Supplied text: Begin

Orissa's accidental politician
is sitting at the head of a table in a sparse room in his residence in a quiet neighbourhood in Bhubaneswar. It's a pleasant evening after days of a debilitating heat wave in the city; there is even a mild wind blowing today.
The polls are over in Orissa, a state that Mr Patnaik has ruled without a break for over a decade. It has possibly been the stormiest time in Mr Patnaik's 12-year-old political career. First, anti-Christian riots in Kandhamal - a remote corner of his state - sullied his secular credentials. Then he broke away from his ally and strange bedfellow, the Hindu nationalist BJP, whom he blamed for fomenting the riots. Mr Patnaik's party and the BJP had been jointly running the government for nearly a decade in Orissa. "Naveen Patnaik supped with the devil for many years,", "till he discovered that the long spoon had shrunk."
As the polls approached, Mr Patnaik stitched up a quirky coalition with two Communist parties and a smaller regional party which is allied to Congress. Yet nationally he has not pledged his support for the Congress or BJP-led alliances; and he is keeping his fingers crossed. Nobody quite knows who he will end up supporting in the eventuality of a hung parliament.
"I see a Third Front or a Fourth Front [alliances made up of sundry regional and Communist parties] heading the federal government this time. My party will not be with any BJP or Congress-led government," he says.
Sounds confusing? But it is not. At one level, Mr Patnaik is a good example of India's growing breed of politicians who are mastering the art of stitching up unpredictable deals, where expediency and realpolitik triumph over ideology. They are taking advantage of the fragmentation of the polity, where smaller, regional parties are promising to douse what VS Naipaul famously described as India's "million mutinies".
I return to the anti-Christian riots and ask why the situation was allowed to go out of control, forcing thousands of Christians into relief camps.
"Within an hour of the violence starting, I called up the federal interior minister, Shivraj Patel, in Delhi seeking extra security forces. He took four days to send forces. We just didn't have them," he says.
"The rioters had cut the trees and put up road blocks that delayed the forces. But I did arrest the trouble makers, I issued shoot on sight orders, and took steps against the perpetrators of the violence. Many of them are in prison.
So did Kandhamal really precipitate his party's break up with the BJP? Mr Patnaik's critics say that the two actually broke up over the more prosaic matter of seat sharing; the BJP simply wanted to contest more seats.
"No, no. I and my party could not tolerate what had happened in Kandhamal. It really changed the whole scenario. I come from a secular background. After the riots, the alliance was not tenable," he said.."

Supplied text: End

• Complete the following:
1) In the Orissa profile, how long did the federal interior minister take to send forces?
2) Switch "evening" to "afternoon" and give the Orissa profile again between "Orissa's accidental politician" and "wind blowing today.", inclusive.
3) Pick up the profile of Naveen Patnaik after its last sentence and write on.

Dataset records: Begin

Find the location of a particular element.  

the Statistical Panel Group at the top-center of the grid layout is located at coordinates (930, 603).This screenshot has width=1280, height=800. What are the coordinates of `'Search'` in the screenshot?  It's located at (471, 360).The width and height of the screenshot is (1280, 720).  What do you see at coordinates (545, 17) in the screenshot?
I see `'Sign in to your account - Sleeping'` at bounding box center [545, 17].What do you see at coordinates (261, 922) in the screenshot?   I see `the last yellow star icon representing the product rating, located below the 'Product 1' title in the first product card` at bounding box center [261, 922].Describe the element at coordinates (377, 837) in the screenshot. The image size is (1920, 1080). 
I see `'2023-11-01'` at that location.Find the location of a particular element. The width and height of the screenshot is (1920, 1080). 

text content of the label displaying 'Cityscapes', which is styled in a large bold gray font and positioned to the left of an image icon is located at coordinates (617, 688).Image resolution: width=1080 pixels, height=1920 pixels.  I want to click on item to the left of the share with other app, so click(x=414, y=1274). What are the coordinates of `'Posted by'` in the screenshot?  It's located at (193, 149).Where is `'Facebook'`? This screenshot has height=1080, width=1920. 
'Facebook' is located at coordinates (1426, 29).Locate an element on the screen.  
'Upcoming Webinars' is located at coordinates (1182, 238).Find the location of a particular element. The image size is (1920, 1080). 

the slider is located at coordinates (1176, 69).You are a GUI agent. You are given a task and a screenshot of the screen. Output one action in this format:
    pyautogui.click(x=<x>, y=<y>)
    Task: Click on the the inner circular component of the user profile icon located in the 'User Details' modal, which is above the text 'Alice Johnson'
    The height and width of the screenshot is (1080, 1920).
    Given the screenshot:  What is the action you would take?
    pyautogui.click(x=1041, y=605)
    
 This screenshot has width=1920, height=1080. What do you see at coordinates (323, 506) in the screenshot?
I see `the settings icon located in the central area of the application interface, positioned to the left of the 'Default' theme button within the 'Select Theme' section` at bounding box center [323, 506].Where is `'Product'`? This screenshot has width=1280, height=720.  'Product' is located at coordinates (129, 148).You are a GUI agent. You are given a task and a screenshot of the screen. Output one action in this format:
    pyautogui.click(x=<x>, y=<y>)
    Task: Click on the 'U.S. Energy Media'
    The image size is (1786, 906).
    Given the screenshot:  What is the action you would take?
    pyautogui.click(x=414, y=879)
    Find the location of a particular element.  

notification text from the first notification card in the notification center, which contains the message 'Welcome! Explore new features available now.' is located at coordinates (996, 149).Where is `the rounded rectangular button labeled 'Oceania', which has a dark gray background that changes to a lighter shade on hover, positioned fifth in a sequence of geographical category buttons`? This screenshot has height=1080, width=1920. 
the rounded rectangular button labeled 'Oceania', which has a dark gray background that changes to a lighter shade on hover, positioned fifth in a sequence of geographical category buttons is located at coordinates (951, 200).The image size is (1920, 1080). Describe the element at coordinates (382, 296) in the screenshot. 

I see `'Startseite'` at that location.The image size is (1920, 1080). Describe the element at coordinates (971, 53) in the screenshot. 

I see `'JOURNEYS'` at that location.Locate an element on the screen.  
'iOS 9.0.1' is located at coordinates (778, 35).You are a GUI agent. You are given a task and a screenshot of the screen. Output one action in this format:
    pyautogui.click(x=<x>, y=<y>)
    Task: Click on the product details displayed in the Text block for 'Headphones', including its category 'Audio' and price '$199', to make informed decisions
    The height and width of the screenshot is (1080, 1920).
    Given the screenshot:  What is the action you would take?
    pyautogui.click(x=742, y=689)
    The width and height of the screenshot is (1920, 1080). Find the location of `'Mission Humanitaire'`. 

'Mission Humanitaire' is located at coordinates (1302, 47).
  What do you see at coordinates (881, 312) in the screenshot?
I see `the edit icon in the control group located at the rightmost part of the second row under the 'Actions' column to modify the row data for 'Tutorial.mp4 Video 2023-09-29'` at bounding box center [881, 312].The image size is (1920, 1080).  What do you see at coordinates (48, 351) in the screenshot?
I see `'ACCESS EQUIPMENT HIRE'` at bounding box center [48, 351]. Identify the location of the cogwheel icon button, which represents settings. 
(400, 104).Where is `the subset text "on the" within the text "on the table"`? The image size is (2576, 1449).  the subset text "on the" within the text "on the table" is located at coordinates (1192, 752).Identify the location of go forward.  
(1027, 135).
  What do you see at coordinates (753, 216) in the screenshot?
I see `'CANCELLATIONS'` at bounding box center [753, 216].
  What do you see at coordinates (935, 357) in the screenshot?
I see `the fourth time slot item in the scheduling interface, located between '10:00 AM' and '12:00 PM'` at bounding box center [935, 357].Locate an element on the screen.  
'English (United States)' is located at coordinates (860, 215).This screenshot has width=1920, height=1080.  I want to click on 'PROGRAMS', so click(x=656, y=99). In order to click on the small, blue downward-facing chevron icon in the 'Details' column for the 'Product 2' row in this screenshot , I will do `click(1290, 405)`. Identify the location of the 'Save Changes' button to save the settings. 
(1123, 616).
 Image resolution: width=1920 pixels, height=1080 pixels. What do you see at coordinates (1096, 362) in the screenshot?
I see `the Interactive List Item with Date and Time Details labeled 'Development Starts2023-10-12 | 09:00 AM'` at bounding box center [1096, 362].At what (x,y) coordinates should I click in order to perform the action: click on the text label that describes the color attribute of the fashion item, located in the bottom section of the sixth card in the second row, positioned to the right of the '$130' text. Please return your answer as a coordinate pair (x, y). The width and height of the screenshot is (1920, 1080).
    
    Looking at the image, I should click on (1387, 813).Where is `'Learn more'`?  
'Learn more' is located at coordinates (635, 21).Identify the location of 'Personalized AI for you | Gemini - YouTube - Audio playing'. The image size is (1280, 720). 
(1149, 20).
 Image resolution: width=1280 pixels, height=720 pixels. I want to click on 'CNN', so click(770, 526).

Dataset records: End

• Answers for each item:
1) Four days.

2)
Orissa's accidental politician
is sitting at the head of a table in a sparse room in his residence in a quiet neighbourhood in Bhubaneswar. It's a pleasant afternoon after days of a debilitating heat wave in the city; there is even a mild wind blowing today.

3)
Twelve years after he joined politics after the death of his father and took over his party, Mr Patnaik appears to have immersed himself in the politics. Prior to that, he led a peripatetic life, shuttling between India and US, counting Jacqueline Onassis and Mick Jagger among his friends, and writing arcane books. When I met him at his Delhi bungalow years before he joined politics, we discussed a new coffee table book on healing plants that he had just published.
Does he miss his life before politics, the parties and the razzmatazz?
"I don't have time to think about my pre-politics days. I am so very busy," he says, asking an aide to swat a fly off the table.
"Let us not talk about Mick Jagger in the middle of an Indian election."
The accidental politician has turned into a rather successful chief minister of a state in little over a decade. We return to politics and the elections. Mr Patnaik tells me that he clocked 250 campaign meetings in 15 days braving the intense heat wave which had hit the state.
"People were very responsive and I am confident we will win for the third time. I have the blessings of the people."
He talks about the work he has done for his people: cheap rice for the poor, old age pensions, building, hostels for tribal girls (a quarter of Orissa's people are dirt-poor tribespeople) and wooing investments. He reels off statistics enthusiastically to support his claims.
"We have to bring lots of jobs and revenue to my poor state," he says.
I ask him about the rising wave of Maoist violence in the state. Orissa is the part of India's "red corridor" where the rebels have strongholds. They have infiltrated nearly half of Orissa's 35 districts. Over 90 policemen lost their lives here last year in rebel attacks and two police armouries were emptied out in audacious raids.
"We are strengthening the police, we are recruiting more of them, and we are fortifying the police stations. The Maoist problem has to be tackled on two fronts - improving the law and order and developing the tribal areas", Mr Patnaik says. It is an unremarkable set of solutions, but possibly the only one.
It is time to leave. Mr Patnaik says he is in a rush to attend a meeting. In an adjacent room, stands a bookshelf which offers a hint of his previous life - Dan Brown, Michael Crichton and John Le Carre crowd the shelves. What was the last book he read?, I ask. "Ah," he says, waving my question away, "Where is the time?"